Purtroppo i napoletani hanno già dovuto smaltire la delusione di promesse non mantenute dal sindaco uscente, Luigi de Magistris, che aveva annunciato una drastica riduzione delle tasse comunali per le imprese danneggiate dalla pandemia. Tra dirigenti che non hanno voluto assumersi responsabilità e miliardi di euro di debiti nella contabilità municipale, le aspettative si sono tramutate in illusioni e delusioni. Tutti hanno pagato o  pagheranno più o meno ciò che dovevano pagare prima della promesse dell’ex “sindaco con la bandana”. A essere precisi, con la delibera di giunta 495 del 2020, fu stabilito uno “sconto-Covid” del 25% sulla quota variabile della Tari e nemmeno per tutte le attività: acqua che non leva sete.

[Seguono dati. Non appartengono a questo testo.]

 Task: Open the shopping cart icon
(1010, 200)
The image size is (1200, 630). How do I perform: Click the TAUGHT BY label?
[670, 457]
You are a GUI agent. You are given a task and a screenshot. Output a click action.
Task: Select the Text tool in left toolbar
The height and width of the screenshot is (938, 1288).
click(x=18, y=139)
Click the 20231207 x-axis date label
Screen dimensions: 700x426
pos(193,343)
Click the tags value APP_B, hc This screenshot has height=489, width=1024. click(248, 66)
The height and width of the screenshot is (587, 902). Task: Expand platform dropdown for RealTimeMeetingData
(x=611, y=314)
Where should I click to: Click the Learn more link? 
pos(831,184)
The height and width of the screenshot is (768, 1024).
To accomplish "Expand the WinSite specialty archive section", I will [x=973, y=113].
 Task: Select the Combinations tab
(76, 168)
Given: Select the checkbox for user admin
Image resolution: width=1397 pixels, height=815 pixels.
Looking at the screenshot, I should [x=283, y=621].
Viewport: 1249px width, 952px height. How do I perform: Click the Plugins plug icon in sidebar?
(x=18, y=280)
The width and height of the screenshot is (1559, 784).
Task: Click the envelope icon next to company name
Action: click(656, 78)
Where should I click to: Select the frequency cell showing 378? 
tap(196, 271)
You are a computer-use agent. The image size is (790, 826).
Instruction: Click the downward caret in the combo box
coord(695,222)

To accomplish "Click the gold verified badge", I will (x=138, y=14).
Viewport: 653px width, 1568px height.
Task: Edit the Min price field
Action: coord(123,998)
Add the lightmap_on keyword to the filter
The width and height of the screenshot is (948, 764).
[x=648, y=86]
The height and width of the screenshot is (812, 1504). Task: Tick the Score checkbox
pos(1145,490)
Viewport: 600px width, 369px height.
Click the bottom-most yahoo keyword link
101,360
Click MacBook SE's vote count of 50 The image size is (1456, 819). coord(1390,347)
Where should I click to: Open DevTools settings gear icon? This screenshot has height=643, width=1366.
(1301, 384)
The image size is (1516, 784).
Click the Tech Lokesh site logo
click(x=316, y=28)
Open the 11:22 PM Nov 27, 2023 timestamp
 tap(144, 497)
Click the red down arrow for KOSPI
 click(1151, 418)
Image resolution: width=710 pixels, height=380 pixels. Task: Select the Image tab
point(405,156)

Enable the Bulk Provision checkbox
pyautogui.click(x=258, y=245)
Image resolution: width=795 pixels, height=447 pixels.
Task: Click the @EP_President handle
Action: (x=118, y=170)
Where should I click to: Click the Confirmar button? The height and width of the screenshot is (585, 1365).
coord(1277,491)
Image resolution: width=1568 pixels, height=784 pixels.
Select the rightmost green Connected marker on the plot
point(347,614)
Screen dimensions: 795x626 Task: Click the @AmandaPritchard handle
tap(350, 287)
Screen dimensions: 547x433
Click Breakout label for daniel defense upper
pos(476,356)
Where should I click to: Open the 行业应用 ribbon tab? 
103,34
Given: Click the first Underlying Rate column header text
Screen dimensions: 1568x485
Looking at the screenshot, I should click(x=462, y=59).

Tutto ciò premesso, Manfredi non avrà molto spazio per accontentare i napoletani in tema di riduzione di tasse e imposte e, infatti, non mi pare che nel suo programma siano previste iniziative in tal senso. L’ingegnere ed ex rettore è considerato un “uomo del fare”, tanto che sua figlia ha dichiarato che «costruisce il futuro». Ma potrà agire unicamente sulle tariffe della Tari. Come scritto mesi fa, teatri e librerie in altre città (per esempio Milano) pagano per la Tari molto meno che a Napoli. Manfredi dovrà “fare qualcosa di sinistra” andando a spalmare diversamente il sopraccitato costo del servizio, agevolando alcune attività – quali quelle culturali – e aumentando la tassa a chi effettivamente produce più spazzatura.

Resta un’ultima osservazione sulla raccolta differenziata. In alcuni Comuni del Nord, da anni, consegnano sacchetti dotati di codice QR. A ciascuno è attribuito un codice, in modo che, nel momento in cui il sacchetto è collocato nel cassonetto, sia possibile stabilire con precisione la quantità e la tipologia di rifiuti prodotta da ogni cittadino o attività. E far pagare la Tari esattamente in base ai rifiuti prodotti. Chiedere che a Napoli si possa organizzare la raccolta dei rifiuti in questo modo è troppo? Magnifico rettore, ci pensi lei.